- [Material for this exercise]:
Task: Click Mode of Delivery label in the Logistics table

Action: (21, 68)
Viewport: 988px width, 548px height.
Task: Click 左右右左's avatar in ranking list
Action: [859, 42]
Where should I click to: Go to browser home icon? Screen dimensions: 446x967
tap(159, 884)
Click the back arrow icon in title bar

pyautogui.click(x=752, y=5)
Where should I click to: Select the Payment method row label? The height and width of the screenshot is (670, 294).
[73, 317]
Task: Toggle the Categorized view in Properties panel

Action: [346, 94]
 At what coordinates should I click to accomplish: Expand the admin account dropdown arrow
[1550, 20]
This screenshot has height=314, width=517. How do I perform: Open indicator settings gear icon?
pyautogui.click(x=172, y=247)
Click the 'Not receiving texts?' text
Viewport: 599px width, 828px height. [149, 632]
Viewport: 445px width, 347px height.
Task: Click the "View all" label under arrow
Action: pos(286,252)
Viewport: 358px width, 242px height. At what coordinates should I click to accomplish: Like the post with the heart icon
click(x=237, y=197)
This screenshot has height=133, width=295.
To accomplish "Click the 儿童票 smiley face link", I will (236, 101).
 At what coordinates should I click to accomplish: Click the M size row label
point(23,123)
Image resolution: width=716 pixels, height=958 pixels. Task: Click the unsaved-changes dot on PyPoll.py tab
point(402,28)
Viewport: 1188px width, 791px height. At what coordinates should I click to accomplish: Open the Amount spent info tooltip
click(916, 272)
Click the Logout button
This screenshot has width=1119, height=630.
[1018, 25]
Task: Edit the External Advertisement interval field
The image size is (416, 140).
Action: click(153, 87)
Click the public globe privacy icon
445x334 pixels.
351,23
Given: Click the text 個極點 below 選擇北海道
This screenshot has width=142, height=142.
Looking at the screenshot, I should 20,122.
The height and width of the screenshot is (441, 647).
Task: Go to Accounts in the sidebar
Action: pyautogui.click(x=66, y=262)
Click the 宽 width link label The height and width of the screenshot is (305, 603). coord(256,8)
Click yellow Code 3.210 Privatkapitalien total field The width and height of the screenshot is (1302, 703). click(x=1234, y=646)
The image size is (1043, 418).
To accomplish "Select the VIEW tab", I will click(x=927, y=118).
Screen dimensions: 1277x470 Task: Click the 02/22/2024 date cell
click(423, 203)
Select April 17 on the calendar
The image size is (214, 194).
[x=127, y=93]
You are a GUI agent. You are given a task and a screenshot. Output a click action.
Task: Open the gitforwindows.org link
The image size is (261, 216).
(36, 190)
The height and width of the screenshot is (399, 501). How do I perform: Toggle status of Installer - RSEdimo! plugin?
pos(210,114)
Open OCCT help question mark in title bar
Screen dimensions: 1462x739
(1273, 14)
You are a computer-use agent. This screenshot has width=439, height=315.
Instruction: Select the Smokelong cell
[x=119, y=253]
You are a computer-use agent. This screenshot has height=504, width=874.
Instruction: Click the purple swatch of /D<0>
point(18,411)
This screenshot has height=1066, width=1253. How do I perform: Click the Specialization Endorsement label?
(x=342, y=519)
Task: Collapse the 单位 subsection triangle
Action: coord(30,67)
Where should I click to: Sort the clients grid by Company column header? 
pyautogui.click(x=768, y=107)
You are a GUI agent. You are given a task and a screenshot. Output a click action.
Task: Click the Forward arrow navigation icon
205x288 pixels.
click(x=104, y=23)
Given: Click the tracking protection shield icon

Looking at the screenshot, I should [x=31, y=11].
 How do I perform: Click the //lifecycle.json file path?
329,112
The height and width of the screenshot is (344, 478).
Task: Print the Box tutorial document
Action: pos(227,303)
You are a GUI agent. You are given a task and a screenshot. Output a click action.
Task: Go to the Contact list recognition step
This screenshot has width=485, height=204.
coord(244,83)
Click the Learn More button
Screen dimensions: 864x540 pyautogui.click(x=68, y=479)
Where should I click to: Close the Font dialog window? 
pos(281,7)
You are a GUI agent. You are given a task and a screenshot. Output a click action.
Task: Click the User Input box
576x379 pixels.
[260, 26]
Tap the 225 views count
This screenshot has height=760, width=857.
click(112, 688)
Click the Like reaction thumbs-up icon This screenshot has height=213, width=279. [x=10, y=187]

- [Your objective]: All of the data must be set down again exactly.

- [Exercise answer]:
Task: Click Mode of Delivery label in the Logistics table

Action: (21, 68)
Viewport: 988px width, 548px height.
Task: Click 左右右左's avatar in ranking list
Action: [859, 42]
Where should I click to: Go to browser home icon? Screen dimensions: 446x967
tap(159, 884)
Click the back arrow icon in title bar

pyautogui.click(x=752, y=5)
Where should I click to: Select the Payment method row label? The height and width of the screenshot is (670, 294).
[73, 317]
Task: Toggle the Categorized view in Properties panel

Action: [346, 94]
 At what coordinates should I click to accomplish: Expand the admin account dropdown arrow
[1550, 20]
This screenshot has height=314, width=517. How do I perform: Open indicator settings gear icon?
pyautogui.click(x=172, y=247)
Click the 'Not receiving texts?' text
Viewport: 599px width, 828px height. [149, 632]
Viewport: 445px width, 347px height.
Task: Click the "View all" label under arrow
Action: pos(286,252)
Viewport: 358px width, 242px height. At what coordinates should I click to accomplish: Like the post with the heart icon
click(x=237, y=197)
This screenshot has height=133, width=295.
To accomplish "Click the 儿童票 smiley face link", I will (236, 101).
 At what coordinates should I click to accomplish: Click the M size row label
point(23,123)
Image resolution: width=716 pixels, height=958 pixels. Task: Click the unsaved-changes dot on PyPoll.py tab
point(402,28)
Viewport: 1188px width, 791px height. At what coordinates should I click to accomplish: Open the Amount spent info tooltip
click(916, 272)
Click the Logout button
This screenshot has width=1119, height=630.
[1018, 25]
Task: Edit the External Advertisement interval field
The image size is (416, 140).
Action: click(153, 87)
Click the public globe privacy icon
445x334 pixels.
351,23
Given: Click the text 個極點 below 選擇北海道
This screenshot has width=142, height=142.
Looking at the screenshot, I should 20,122.
The height and width of the screenshot is (441, 647).
Task: Go to Accounts in the sidebar
Action: pyautogui.click(x=66, y=262)
Click the 宽 width link label The height and width of the screenshot is (305, 603). coord(256,8)
Click yellow Code 3.210 Privatkapitalien total field The width and height of the screenshot is (1302, 703). click(x=1234, y=646)
The image size is (1043, 418).
To accomplish "Select the VIEW tab", I will click(x=927, y=118).
Screen dimensions: 1277x470 Task: Click the 02/22/2024 date cell
click(423, 203)
Select April 17 on the calendar
The image size is (214, 194).
[x=127, y=93]
You are a GUI agent. You are given a task and a screenshot. Output a click action.
Task: Open the gitforwindows.org link
The image size is (261, 216).
(36, 190)
The height and width of the screenshot is (399, 501). How do I perform: Toggle status of Installer - RSEdimo! plugin?
pos(210,114)
Open OCCT help question mark in title bar
Screen dimensions: 1462x739
(1273, 14)
You are a computer-use agent. This screenshot has width=439, height=315.
Instruction: Select the Smokelong cell
[x=119, y=253]
You are a computer-use agent. This screenshot has height=504, width=874.
Instruction: Click the purple swatch of /D<0>
point(18,411)
This screenshot has height=1066, width=1253. How do I perform: Click the Specialization Endorsement label?
(x=342, y=519)
Task: Collapse the 单位 subsection triangle
Action: coord(30,67)
Where should I click to: Sort the clients grid by Company column header? 
pyautogui.click(x=768, y=107)
You are a GUI agent. You are given a task and a screenshot. Output a click action.
Task: Click the Forward arrow navigation icon
205x288 pixels.
click(x=104, y=23)
Given: Click the tracking protection shield icon

Looking at the screenshot, I should [x=31, y=11].
 How do I perform: Click the //lifecycle.json file path?
329,112
The height and width of the screenshot is (344, 478).
Task: Print the Box tutorial document
Action: pos(227,303)
You are a GUI agent. You are given a task and a screenshot. Output a click action.
Task: Go to the Contact list recognition step
This screenshot has width=485, height=204.
coord(244,83)
Click the Learn More button
Screen dimensions: 864x540 pyautogui.click(x=68, y=479)
Where should I click to: Close the Font dialog window? 
pos(281,7)
You are a GUI agent. You are given a task and a screenshot. Output a click action.
Task: Click the User Input box
576x379 pixels.
[260, 26]
Tap the 225 views count
This screenshot has height=760, width=857.
click(112, 688)
Click the Like reaction thumbs-up icon This screenshot has height=213, width=279. [x=10, y=187]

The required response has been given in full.